Def Jam, 2011
The Roots’ Undun covers the story of Redford Stephens, a New York City product who was born in the 70s and passes away in 1999. His death in this story jump-starts the record, and on the opener “Dun” an EKG flatline signifies the end of Stephens and the start of his story. Through this all, there’s a shared vision among each of the band’s members and the guest-spots (Big K.R.I.T., Dice Raw, Truck North, Phonte and more), and this in-turn makes Undun accessible and smooth beyond typical concept album convention. From Black Thought’s concocting rhymes and rhythm to each guest-vocal, each singer thoroughly displays the story of Redford, as if some part of their experience was through the eyes of Redford himself. The backing music is produced to a point, with a smooth soft finish to its lacker. Flowing like gravy with soft piano keys on “Sleep” to gospel-loving cuts such as “Make My,” The Roots make it a point to justify Redford’s life through both the lyrics and musical backdrop. Here everything comes together, hitting the listener with the cold realization of Redford Stephens and his story within inner-city NYC, and through Undun we see his life being told by precision and cutting realism. The aim of Undun is to portray the life of Redford Stephens, and it’s amazing how much more this album details. Undun takes the concept album and creates a whole new medium, and this is a testament to hip-hop storytelling, and the boundless creativity an artist can make from it.
The Roots have reached a level of fame, job security and popular culture influence that is hard to come by. This is in large part because of their gig as the house band for Jimmy Fallon but there is more to it. They are known for their live shows and despite a crazy twenty years of touring around the world, they have put together over ten albums without sacrificing the integrity of their sound or content. From 2011, their most recent studio album, Undun, stays true to this and tells a relevant story. Undun is about a fictional character named Redford Stevens that eventually succumbs to the undeniably tempting drug trade found on the corners of cities across the United States.

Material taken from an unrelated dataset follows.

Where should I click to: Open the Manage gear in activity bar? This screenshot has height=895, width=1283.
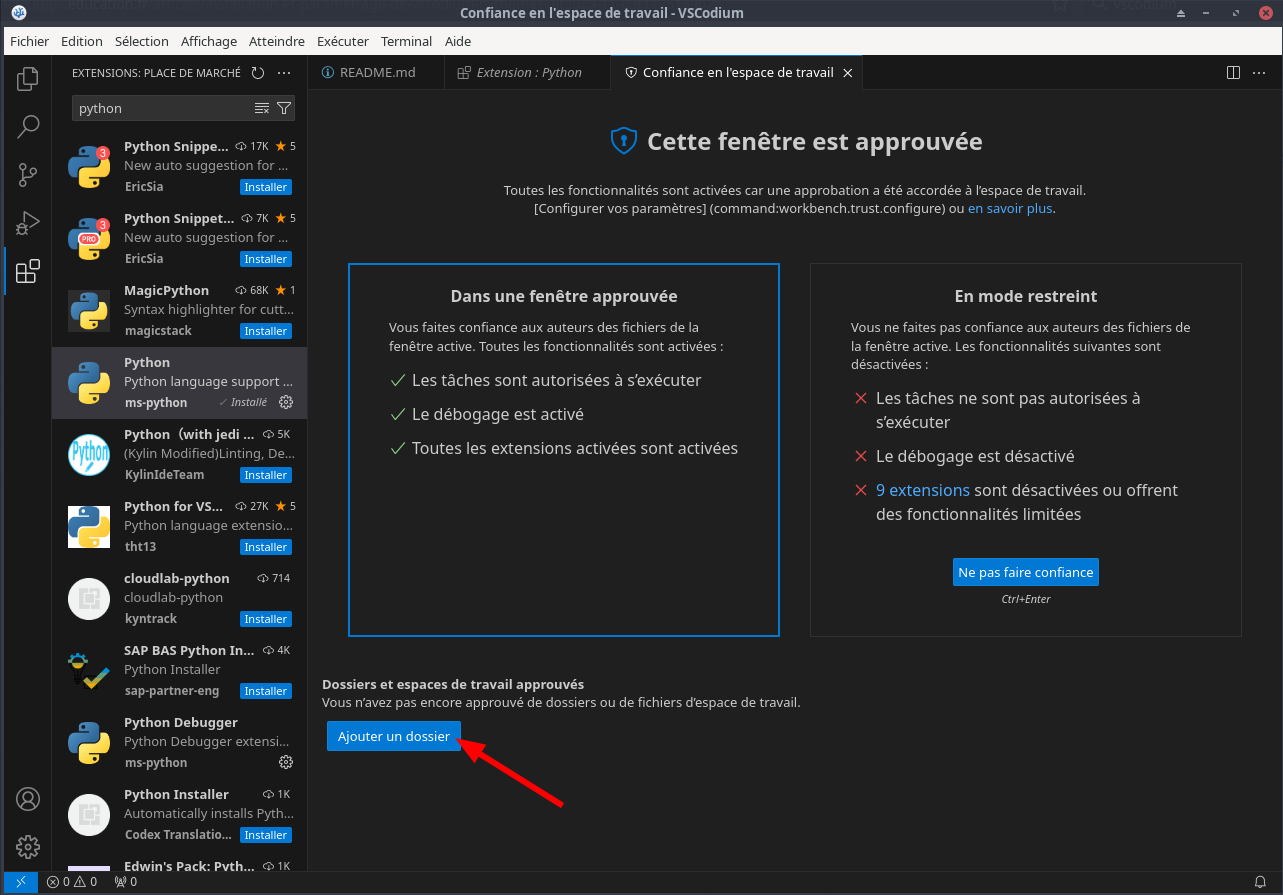28,846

Undun begins with the end. The first track, “Dun,” is a little over a minute worth of what sounds like a flat-lining EKG that crescendos into the soberingly somber “Sleep.” Stevens is dying, think about what has transpired in his life. As Stevens, Black Thought raps:
“All that I am, all that I was is history/ The past unraveled, adding insult to this injury/ I’m fighting the battle for the soul of the century/ Destiny is everything that I pretend to be/ Look, and what I did came back to me eventually”

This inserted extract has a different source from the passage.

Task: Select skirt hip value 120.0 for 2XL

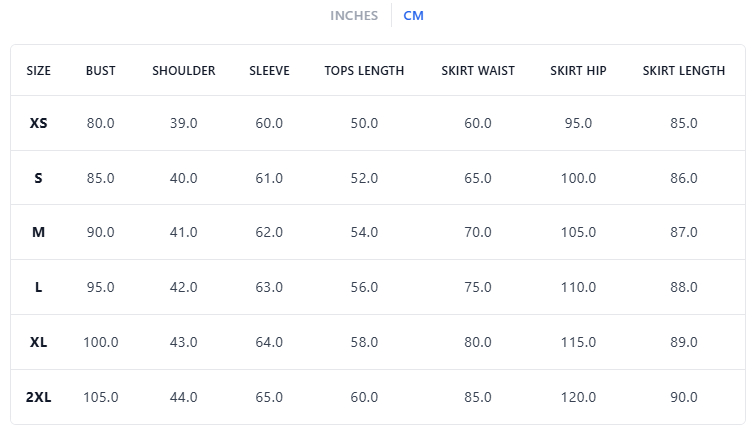Action: (578, 397)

After “Sleep” comes “Make My,” a slow-moving melancholy track featuring Big K.R.I.T. that puts the arc of Stevens’ life into perspective. He seems to know that death is near and there isn’t anything he can do to prevent it. From there, we continue our journey back into the beginning of Stevens’ story. There is the height of his fame, wealth, success or whatever you call it set to music on “Kool On.”
On “The Other Side” and “Stomp,” Stevens is at the crossroads in his life. “I remember” and “Tip The Scale” are the true beginnings of the life of Redford Stevens, faced with the reality of the school to prison pipeline and the financial temptations of the drug trade. As Dice Raw illustrates:
“Lot of niggas go to prison/ How many come out Malcolm X? I know I’m not/ Shit, can’t even talk about the rest/ Famous last words: “You under arrest”/ Will I get popped tonight? It’s anybody’s guess/ I guess a nigga need to stay cunning/ I guess when the cops coming, need to start running/ I won’t make the same mistakes from my last run in/ You either done doing crime now or you done in/ I got a brother on the run and one in/ Wrote me a letter, he said when you coming”
The thing that makes Undun so great is that Redford Stevens’ narrative represents the pressure placed on urban, rural and youth anywhere in between those two extremes. He is any and all of us because this is a story about choices and walking down a particular path. We’ve all reached crossroads in our lives and we’ve been forced to make a decision and live with the consequences. It is about choice but it is also about life in the hood. In this case, Undun shows us the systematic way that youth in the city are set up to fail. This is a hard concept to grapple with and The Roots do this with the precision and skill of musicians that have seen a lot through the years and have been in the game for a long time.
With a slew of legendary guests such as Bilal, Sufjan Stevens, Truck North, Dice Raw, Phonte and Big K.R.I.T., Undun is musically on another level. It comes complete with orchestral arrangements, smooth keyboard patterns and percussion that is signature to Questlove and Frank Knuckles only because it is different than what they’ve done in the past. Lyrically, you can tell that every word in every verse was chosen for a very specific reason. This is not MCs cooking it up in a cypher, getting open and spitting off the top of their heads about how they’re feeling. This is carefully selected lines and rhymes that tell a specific story and because of this, I believe the story of Redford Stevens is told in the right way. Undun will change how you think about hip-hop, storytelling, youth in the United States and making music.